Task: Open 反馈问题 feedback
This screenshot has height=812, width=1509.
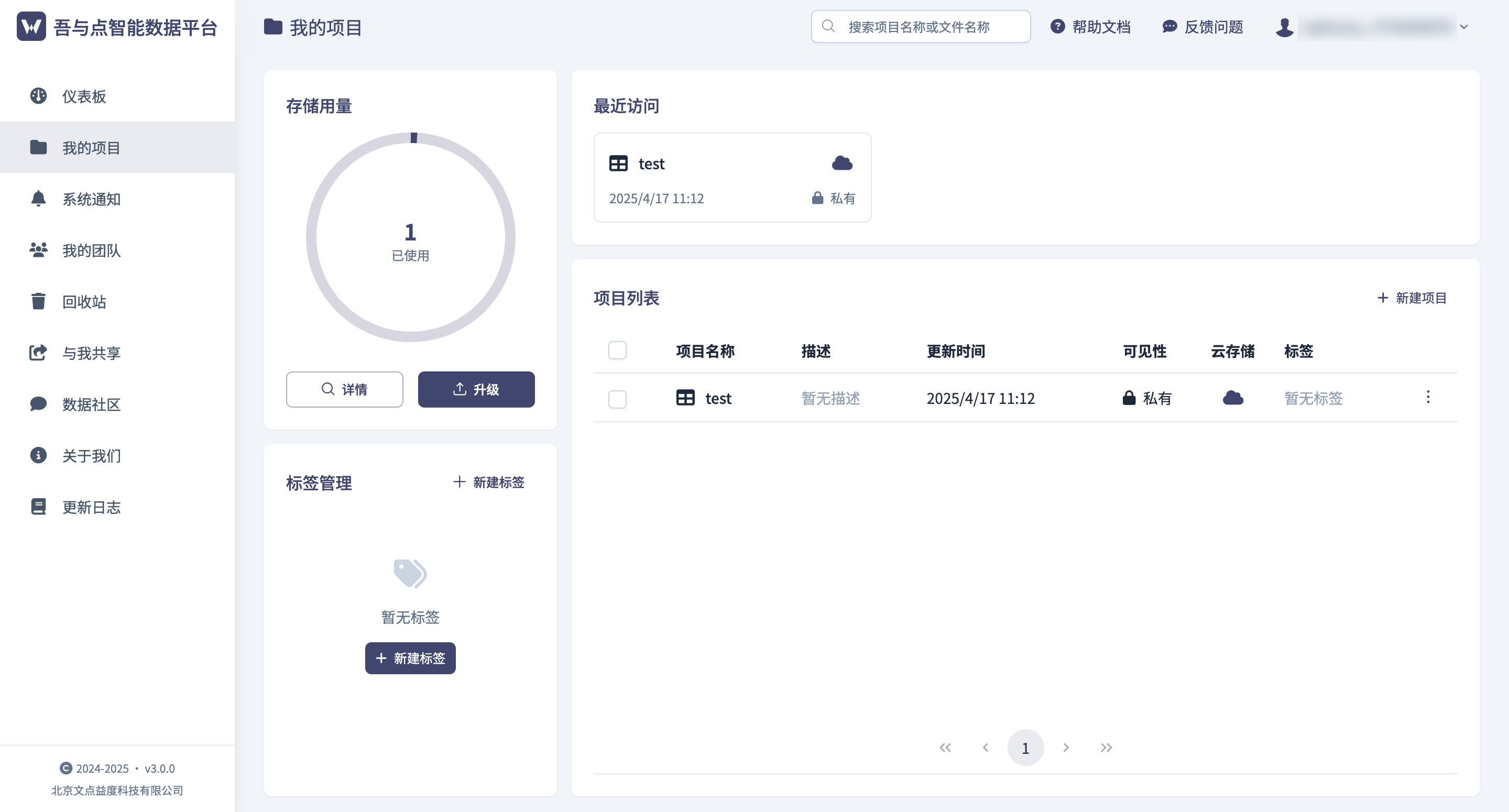Action: pos(1202,27)
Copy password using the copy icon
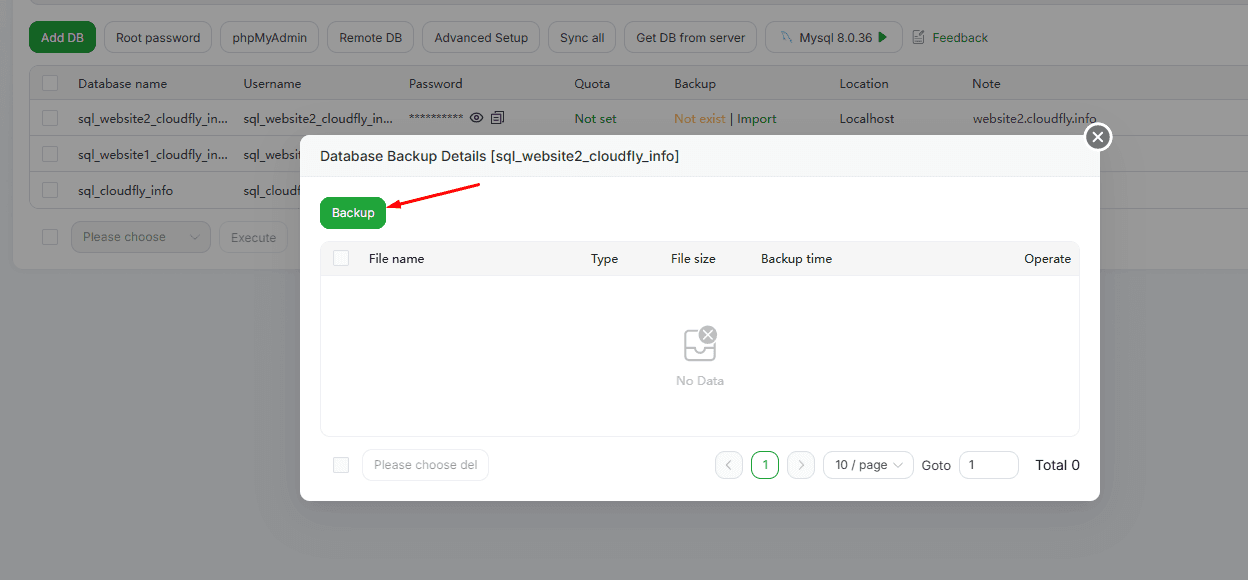Screen dimensions: 1248x580 (497, 118)
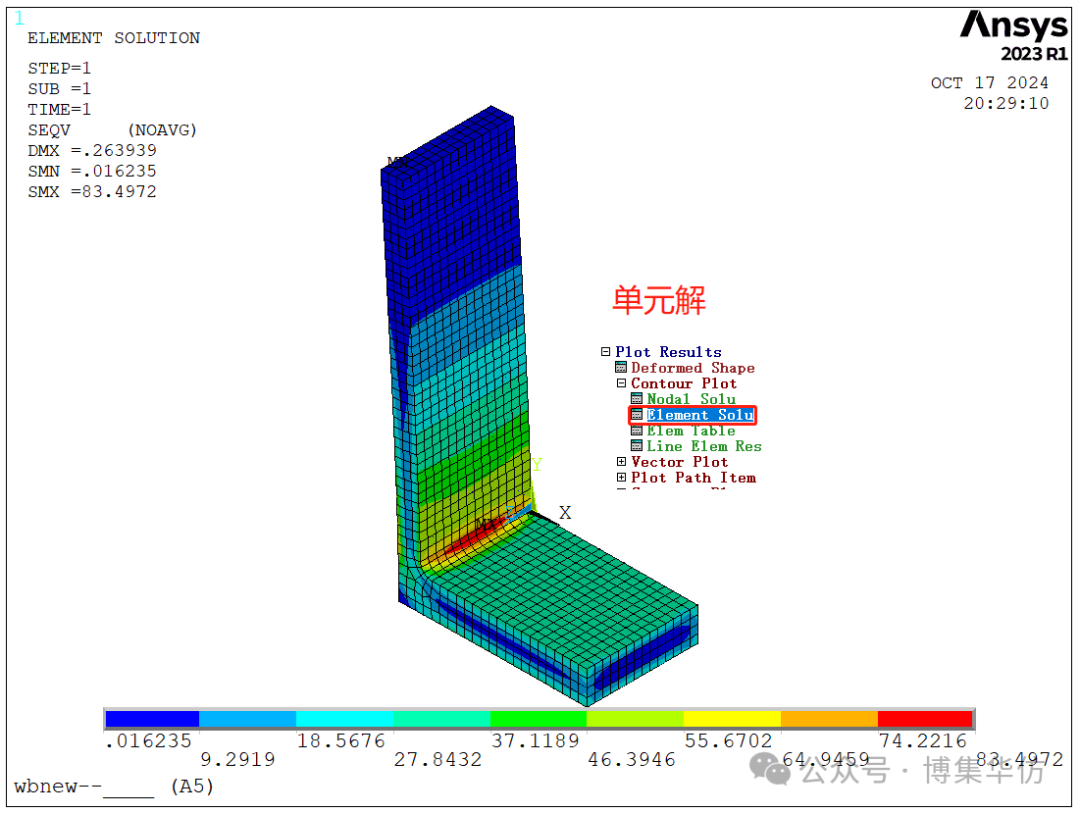Click the red legend band above 74.2216
The image size is (1080, 813).
924,719
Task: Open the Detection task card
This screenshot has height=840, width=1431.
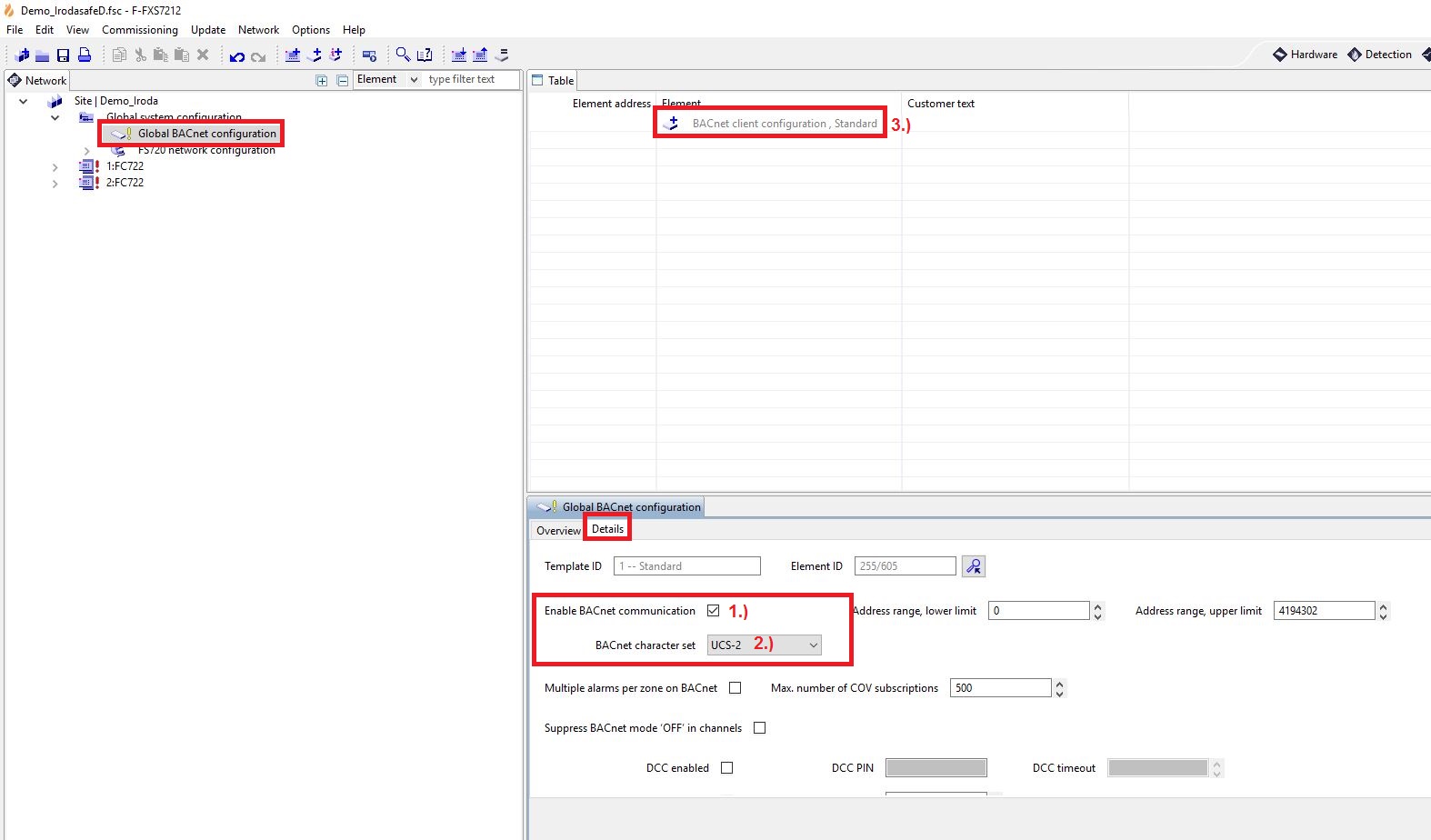Action: pos(1380,55)
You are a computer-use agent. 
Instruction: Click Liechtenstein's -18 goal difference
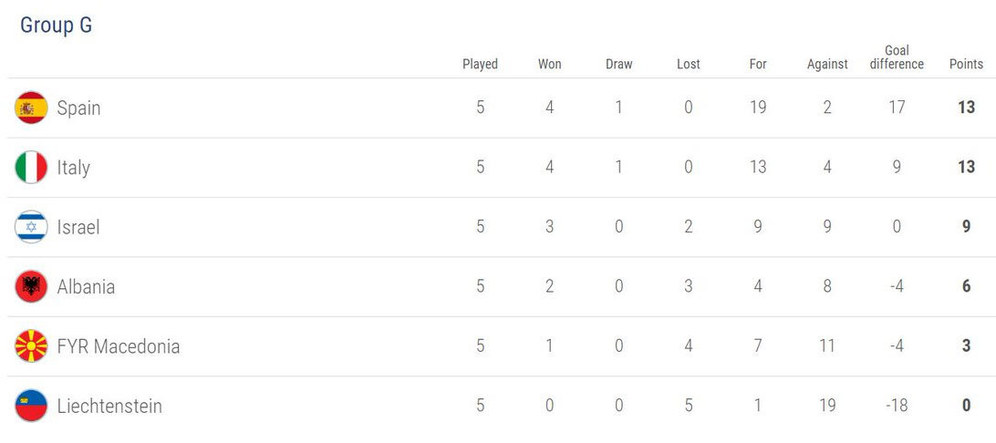click(x=897, y=407)
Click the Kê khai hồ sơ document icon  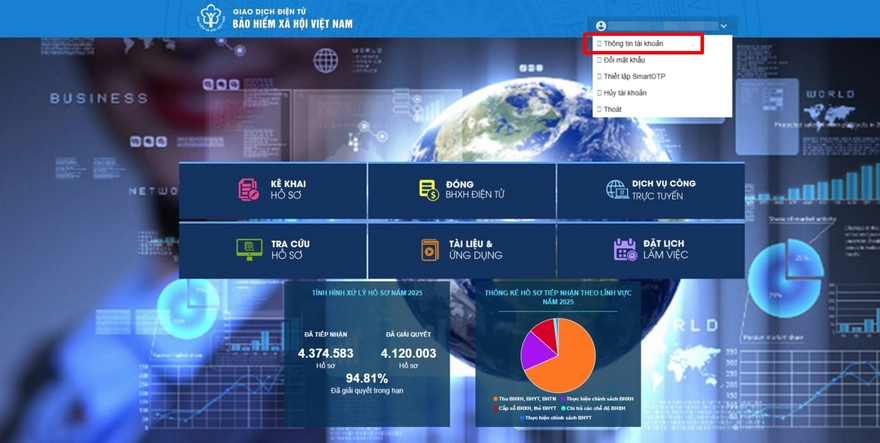coord(247,190)
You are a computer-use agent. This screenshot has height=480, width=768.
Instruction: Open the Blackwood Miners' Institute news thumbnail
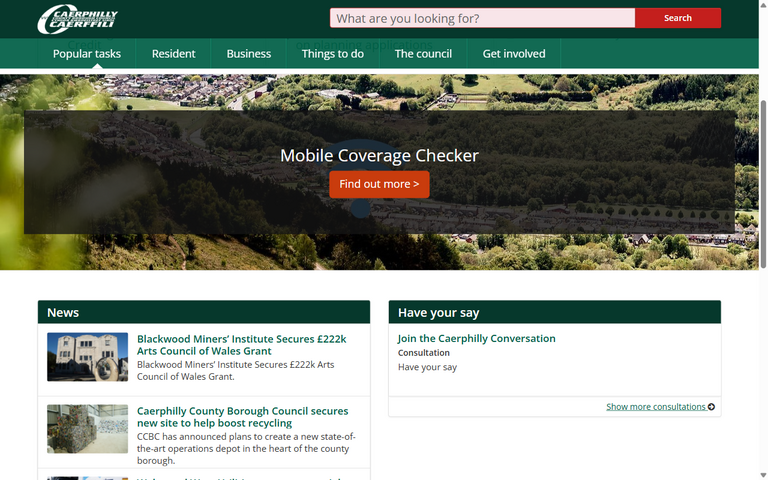87,357
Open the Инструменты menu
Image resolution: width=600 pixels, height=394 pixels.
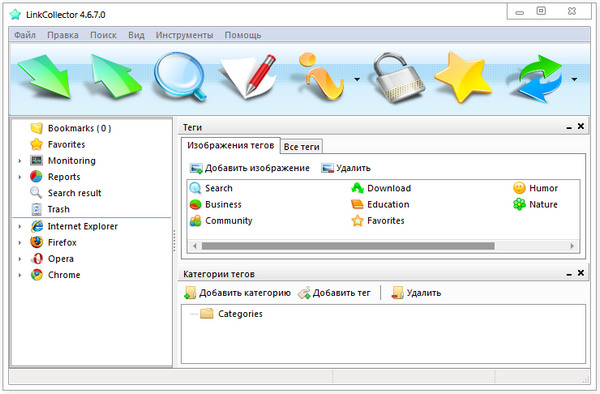184,35
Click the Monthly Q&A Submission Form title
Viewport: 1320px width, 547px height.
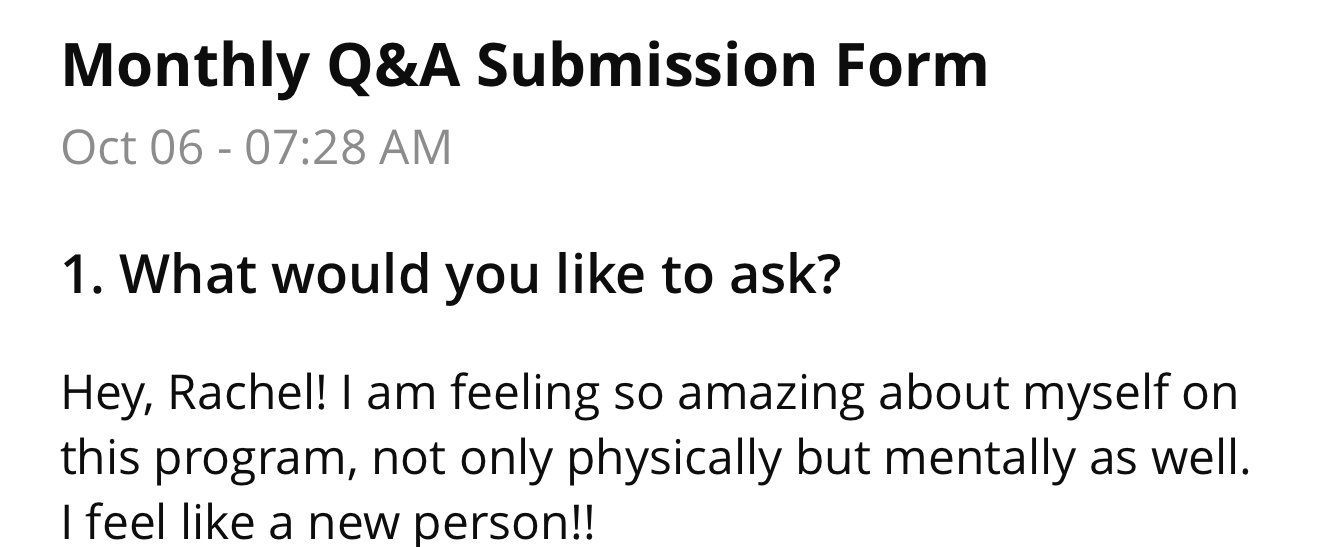click(524, 66)
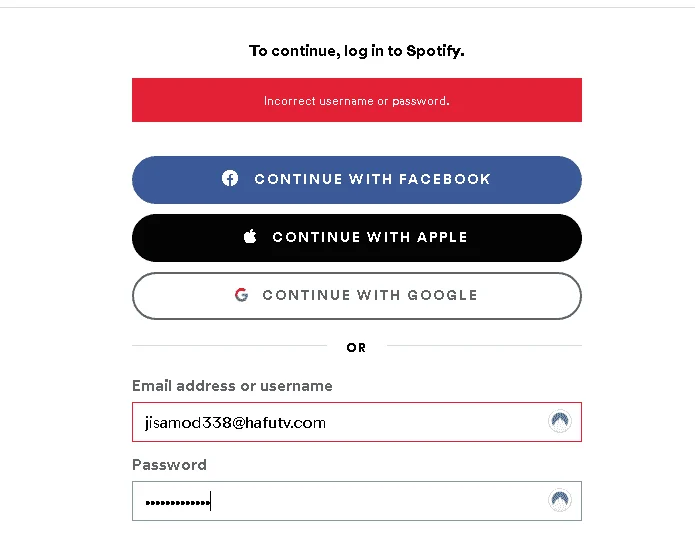Click the Facebook logo icon
Image resolution: width=695 pixels, height=539 pixels.
[x=230, y=178]
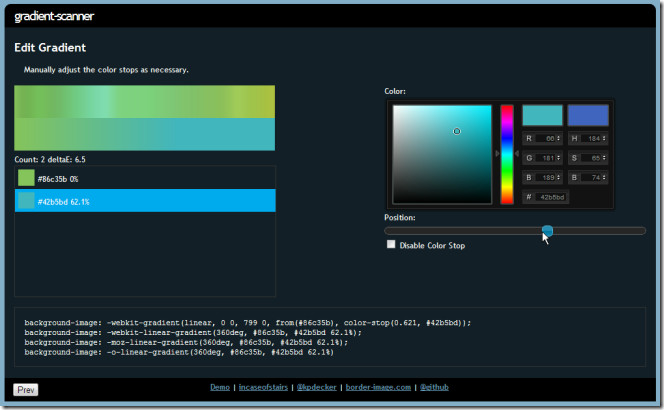Click the R value stepper arrows
664x410 pixels.
tap(558, 138)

====================

### STATED TASK
Please copy out, word for word, the material starting at its very first line and ending at the line that contains "click(x=897, y=407)", with both of those lines included and the pictures left out.

### OUTPUT BELOW
Task: Open 反馈问题 feedback
This screenshot has height=812, width=1509.
Action: pos(1202,27)
Copy password using the copy icon
Screen dimensions: 1248x580 (497, 118)
Click the red legend band above 74.2216
The image size is (1080, 813).
924,719
Task: Open the Detection task card
This screenshot has height=840, width=1431.
Action: pos(1380,55)
You are a computer-use agent. 
Instruction: Click Liechtenstein's -18 goal difference
click(x=897, y=407)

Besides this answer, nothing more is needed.